Supplementary Materials

S1 File. Supplement information is provided in a separate file named “S1 File”.

Table A—BC−/EC+ exhibited decreased ejection fraction and increased end-systolic and end-diastolic volumes (Table A is included in the “S1 File”). Three weeks post MI BC−/EC+ had decreased ejection fraction, increased end-systolic and end-diastolic volumes compared to BC+/EC+ (data are shown as mean ± SEM; BC+/EC+ n = 8 and BC−/EC+ n = 5; presented data were tested with two-way ANOVA and Bonferroni’s post hoc test; * p<0.05; ** p≤ 0.01, *** p≤0.001). Table B—BC−/EC+ had modulated myocardial gene expression 72 h post MI (Table B is includes in the “S1 File”).

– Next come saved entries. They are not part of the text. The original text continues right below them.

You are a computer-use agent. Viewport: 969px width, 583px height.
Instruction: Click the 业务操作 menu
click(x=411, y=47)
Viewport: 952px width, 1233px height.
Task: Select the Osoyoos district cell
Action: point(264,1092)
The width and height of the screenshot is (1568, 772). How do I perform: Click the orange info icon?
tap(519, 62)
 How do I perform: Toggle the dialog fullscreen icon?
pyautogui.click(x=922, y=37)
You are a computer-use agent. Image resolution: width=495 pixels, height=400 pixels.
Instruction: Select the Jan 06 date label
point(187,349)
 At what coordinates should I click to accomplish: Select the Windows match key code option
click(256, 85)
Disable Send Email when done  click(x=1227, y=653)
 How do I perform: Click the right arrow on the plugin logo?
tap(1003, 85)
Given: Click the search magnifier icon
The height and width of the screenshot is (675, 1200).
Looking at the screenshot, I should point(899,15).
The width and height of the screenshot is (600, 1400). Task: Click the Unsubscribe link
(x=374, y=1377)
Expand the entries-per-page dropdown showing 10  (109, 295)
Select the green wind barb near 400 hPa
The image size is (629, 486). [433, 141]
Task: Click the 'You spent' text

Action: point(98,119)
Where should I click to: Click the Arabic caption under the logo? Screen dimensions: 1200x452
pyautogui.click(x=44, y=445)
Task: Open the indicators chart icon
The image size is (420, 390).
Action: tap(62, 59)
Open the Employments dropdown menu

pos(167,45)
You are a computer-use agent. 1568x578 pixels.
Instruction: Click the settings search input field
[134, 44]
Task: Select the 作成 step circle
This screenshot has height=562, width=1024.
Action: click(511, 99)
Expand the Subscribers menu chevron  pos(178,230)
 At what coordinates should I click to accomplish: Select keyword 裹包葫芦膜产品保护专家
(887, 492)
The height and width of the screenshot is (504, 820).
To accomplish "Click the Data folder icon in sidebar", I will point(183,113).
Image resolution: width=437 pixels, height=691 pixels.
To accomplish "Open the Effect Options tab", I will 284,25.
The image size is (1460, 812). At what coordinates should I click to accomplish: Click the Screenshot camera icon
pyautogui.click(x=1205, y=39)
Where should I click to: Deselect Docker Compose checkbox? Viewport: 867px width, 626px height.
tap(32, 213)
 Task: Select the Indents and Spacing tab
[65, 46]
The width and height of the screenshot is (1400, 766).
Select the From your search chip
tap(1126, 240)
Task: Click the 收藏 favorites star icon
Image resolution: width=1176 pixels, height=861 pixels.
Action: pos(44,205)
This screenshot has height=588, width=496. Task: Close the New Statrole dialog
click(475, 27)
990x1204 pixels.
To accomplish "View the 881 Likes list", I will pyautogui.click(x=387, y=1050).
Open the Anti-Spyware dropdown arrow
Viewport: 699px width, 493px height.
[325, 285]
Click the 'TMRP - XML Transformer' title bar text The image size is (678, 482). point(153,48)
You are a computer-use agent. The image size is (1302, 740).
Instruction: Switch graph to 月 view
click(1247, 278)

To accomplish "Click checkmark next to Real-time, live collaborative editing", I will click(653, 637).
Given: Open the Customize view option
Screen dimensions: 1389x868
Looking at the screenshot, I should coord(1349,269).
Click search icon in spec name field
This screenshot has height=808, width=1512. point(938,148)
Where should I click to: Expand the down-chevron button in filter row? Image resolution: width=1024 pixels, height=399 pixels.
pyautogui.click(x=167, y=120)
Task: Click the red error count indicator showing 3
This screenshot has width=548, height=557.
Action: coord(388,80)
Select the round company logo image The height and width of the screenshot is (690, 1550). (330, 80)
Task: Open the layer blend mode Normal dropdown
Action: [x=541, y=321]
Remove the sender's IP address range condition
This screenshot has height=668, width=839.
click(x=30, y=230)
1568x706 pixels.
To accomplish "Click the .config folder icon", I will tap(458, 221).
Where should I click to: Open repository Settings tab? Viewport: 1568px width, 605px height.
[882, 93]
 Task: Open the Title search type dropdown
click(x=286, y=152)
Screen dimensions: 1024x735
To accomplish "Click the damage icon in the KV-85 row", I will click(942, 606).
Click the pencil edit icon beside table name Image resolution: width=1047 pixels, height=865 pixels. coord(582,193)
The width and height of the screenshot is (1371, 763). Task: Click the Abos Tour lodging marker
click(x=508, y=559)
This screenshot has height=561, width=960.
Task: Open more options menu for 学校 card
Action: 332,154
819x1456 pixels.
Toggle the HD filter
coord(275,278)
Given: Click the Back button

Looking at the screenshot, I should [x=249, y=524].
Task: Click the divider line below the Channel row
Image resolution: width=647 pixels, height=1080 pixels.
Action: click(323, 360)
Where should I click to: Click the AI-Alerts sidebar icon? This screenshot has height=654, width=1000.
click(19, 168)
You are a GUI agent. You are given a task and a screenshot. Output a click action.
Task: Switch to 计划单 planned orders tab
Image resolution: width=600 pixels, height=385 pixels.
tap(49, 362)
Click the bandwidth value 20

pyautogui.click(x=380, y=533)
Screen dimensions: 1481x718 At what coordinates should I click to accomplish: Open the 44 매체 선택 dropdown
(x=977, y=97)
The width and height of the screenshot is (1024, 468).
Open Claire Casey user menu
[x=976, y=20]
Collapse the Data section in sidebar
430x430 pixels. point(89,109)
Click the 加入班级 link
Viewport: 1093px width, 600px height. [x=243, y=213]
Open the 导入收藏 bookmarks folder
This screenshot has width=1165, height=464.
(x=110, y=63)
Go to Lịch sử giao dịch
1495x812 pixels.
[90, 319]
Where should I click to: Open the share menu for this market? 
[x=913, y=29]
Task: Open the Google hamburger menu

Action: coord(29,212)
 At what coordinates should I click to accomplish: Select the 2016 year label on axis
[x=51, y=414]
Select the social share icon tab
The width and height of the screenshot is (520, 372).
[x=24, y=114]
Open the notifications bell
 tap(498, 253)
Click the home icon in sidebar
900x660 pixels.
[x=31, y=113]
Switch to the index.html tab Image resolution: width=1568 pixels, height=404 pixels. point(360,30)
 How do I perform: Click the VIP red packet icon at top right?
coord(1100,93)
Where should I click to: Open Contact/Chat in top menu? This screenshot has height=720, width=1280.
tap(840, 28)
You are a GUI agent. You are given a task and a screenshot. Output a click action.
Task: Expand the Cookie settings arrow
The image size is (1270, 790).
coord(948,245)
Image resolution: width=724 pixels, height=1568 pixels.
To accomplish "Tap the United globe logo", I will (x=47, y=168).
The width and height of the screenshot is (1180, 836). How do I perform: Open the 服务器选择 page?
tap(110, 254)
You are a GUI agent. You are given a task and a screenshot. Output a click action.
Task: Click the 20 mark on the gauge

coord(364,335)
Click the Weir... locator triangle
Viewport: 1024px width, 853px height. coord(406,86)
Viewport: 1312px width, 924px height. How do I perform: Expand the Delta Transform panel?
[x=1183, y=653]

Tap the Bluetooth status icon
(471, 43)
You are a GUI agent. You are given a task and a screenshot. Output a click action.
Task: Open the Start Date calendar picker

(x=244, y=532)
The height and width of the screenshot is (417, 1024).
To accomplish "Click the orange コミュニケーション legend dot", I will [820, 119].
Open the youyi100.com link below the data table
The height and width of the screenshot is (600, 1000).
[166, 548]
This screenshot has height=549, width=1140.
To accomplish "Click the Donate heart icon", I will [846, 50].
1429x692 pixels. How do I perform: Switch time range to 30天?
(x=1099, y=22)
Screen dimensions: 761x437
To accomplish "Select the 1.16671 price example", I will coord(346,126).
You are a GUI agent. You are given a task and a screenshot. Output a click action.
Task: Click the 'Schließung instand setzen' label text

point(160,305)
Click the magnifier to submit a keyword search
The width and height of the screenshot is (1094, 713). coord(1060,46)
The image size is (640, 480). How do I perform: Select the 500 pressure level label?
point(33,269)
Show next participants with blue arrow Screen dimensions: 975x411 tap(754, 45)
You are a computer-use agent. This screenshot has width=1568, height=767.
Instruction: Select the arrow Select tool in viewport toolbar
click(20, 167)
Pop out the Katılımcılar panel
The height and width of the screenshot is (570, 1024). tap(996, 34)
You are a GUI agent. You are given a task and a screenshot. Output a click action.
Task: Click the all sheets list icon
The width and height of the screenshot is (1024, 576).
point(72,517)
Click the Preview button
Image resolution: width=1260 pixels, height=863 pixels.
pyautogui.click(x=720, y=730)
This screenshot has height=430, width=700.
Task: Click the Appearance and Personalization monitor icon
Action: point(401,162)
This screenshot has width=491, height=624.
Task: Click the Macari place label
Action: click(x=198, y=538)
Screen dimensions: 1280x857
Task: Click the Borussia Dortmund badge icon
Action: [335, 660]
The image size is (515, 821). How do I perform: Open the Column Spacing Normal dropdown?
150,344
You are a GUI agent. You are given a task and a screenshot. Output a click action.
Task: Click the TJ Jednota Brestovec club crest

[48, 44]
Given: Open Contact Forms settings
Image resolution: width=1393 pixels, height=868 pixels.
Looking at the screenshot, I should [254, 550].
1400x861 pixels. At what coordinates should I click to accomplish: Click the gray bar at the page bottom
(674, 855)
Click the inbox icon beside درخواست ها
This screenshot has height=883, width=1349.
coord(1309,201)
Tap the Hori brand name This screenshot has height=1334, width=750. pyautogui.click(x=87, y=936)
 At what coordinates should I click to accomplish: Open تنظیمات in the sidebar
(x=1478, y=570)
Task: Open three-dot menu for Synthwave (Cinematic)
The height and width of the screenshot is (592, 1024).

Myocardial gene expression 72 h post MI exhibited significantly up-regulated gene expression of TIMP1 and Biglycan in BC−/EC+ animals, while MMP9, TIMP3 and Decorin were only slightly but not significantly up-regulated compared to BC+/EC+. MMP2, TIMP2 and TIMP4 did not differ between both groups. (BC+/EC+ n = 5, BC−/EC+ n = 4; *p<0.05; myocardial gene expression was analyzed by REST 2009 software (Qiagen)).

(DOCX)

Data Availability Statement

All relevant data are within the paper and its Supporting Information files.